## Problem to work on
Beginning with the line that contains "You are a computer-use agent.", reproduce the remaining lines of the material exactly, up to and including the last one, but no pictures.

Records supplied below:

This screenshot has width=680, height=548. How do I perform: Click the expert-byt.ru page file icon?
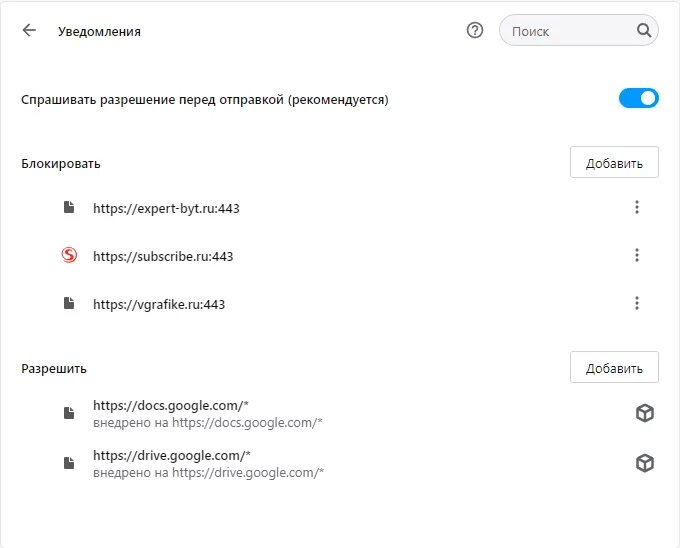click(x=69, y=207)
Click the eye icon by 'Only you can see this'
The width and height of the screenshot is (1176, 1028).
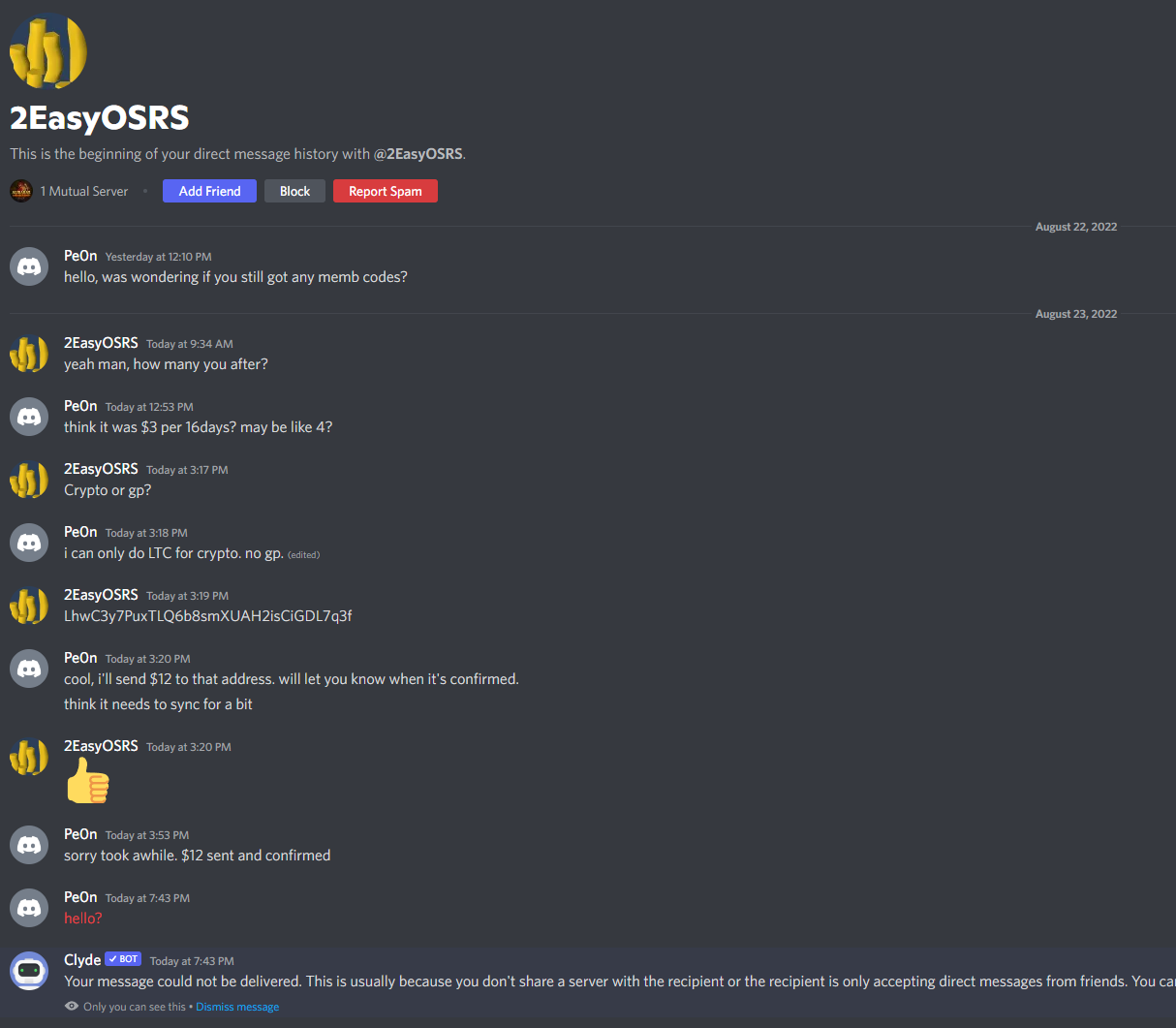click(71, 1007)
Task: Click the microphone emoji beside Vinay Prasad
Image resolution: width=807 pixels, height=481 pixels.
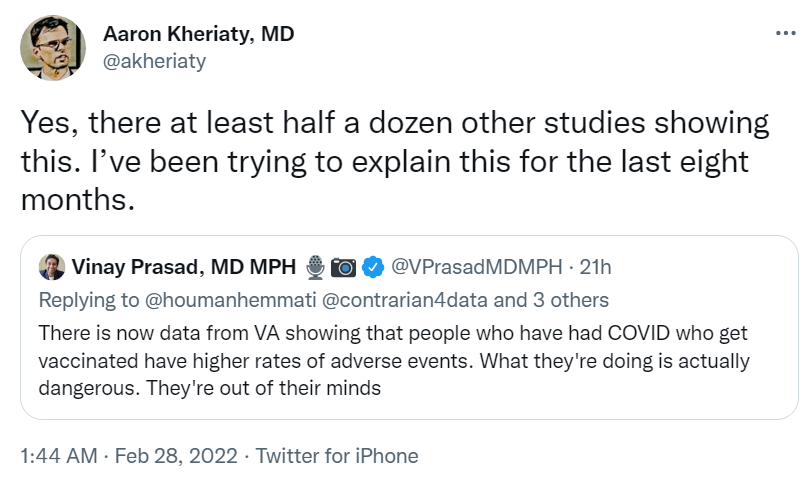Action: point(316,267)
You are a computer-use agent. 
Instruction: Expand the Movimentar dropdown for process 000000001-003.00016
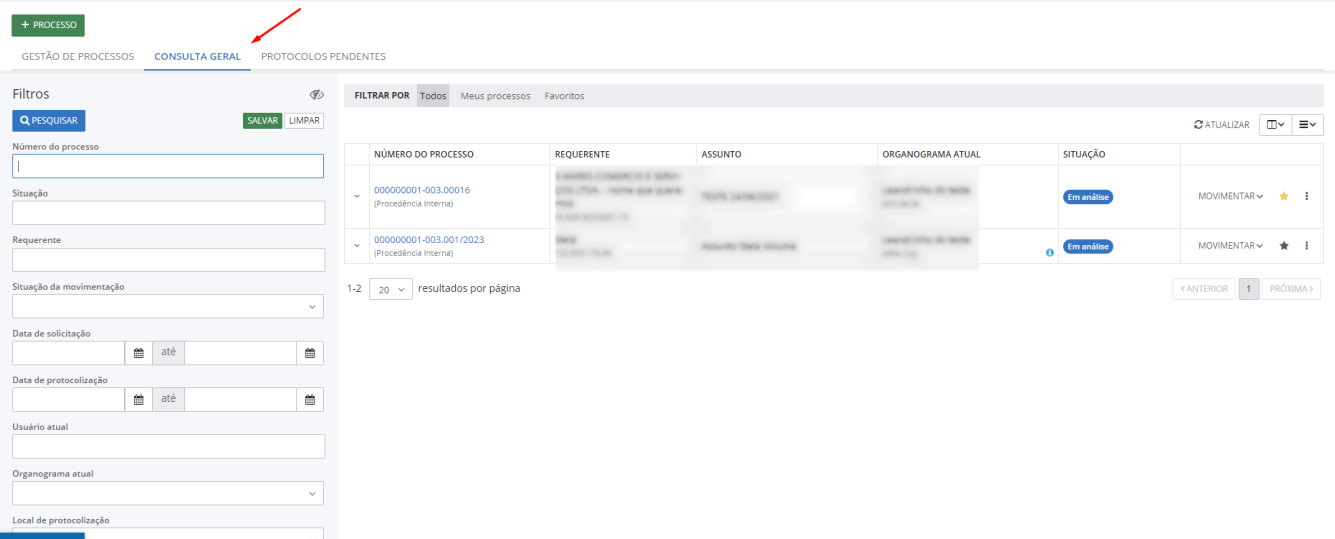1230,196
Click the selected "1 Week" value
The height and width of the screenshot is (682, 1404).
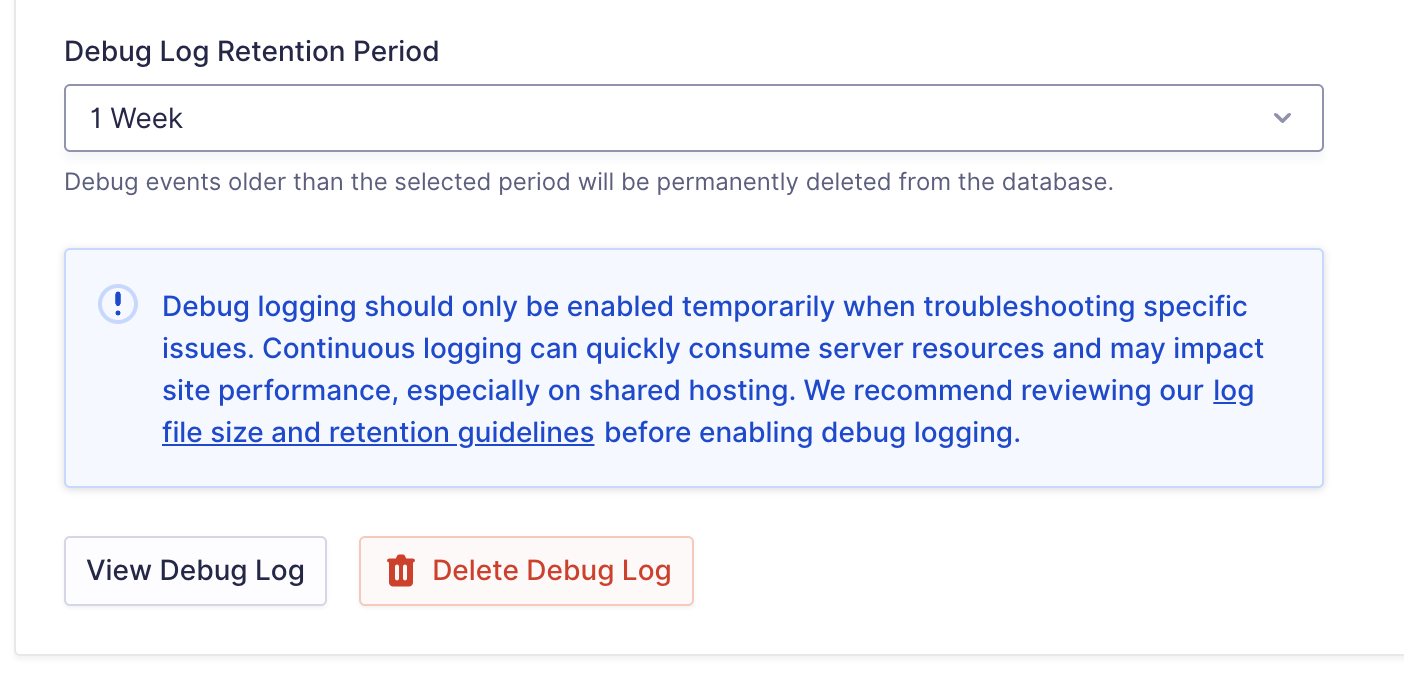[137, 118]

End of Records supplied.

## Answer to this exercise
You are a computer-use agent. 
Instruction: Expand the Movimentar dropdown for process 000000001-003.00016
1230,196
Click the selected "1 Week" value
The height and width of the screenshot is (682, 1404).
[137, 118]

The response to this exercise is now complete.